Exercise>
Your answer needs to include each line of the records in which the string "pixel" can be found.

══ Record set ══

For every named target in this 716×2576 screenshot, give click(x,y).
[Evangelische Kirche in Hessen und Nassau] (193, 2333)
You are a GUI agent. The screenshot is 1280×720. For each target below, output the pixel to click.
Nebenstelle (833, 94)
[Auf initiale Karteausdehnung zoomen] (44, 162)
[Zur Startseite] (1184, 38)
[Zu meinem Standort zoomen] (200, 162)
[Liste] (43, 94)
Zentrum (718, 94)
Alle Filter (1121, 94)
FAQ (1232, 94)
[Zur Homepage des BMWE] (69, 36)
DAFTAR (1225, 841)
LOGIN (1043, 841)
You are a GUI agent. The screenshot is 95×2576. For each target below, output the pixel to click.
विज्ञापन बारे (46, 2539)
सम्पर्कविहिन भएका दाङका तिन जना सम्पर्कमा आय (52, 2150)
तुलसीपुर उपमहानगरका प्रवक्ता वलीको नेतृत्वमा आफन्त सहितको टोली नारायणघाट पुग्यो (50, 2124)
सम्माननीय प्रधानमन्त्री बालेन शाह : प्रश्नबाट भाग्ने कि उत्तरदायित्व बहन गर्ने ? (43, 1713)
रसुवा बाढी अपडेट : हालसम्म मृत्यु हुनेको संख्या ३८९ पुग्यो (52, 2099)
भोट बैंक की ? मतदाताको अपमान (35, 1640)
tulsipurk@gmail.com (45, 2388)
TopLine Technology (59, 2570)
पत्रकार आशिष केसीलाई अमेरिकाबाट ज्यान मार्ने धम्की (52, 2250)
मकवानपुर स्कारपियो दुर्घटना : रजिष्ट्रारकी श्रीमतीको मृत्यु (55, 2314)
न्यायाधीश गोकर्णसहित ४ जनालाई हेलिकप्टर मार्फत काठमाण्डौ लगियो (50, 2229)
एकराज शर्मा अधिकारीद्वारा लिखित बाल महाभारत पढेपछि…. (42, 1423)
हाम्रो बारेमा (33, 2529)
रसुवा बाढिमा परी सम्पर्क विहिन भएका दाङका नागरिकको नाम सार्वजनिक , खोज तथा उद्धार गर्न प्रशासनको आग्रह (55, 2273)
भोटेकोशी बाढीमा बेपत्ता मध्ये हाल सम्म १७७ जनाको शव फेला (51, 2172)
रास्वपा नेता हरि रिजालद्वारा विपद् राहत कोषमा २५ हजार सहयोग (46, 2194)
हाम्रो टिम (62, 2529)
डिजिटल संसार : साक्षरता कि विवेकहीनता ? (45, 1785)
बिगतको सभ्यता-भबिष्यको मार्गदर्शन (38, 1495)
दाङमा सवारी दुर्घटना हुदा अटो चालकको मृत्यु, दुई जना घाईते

═══

Completed exercise>
You are a GUI agent. The screenshot is 1280×720. For each target below, output the pixel to click.
You are a GUI agent. The screenshot is 95×2576. For each target below, output the pixel to click.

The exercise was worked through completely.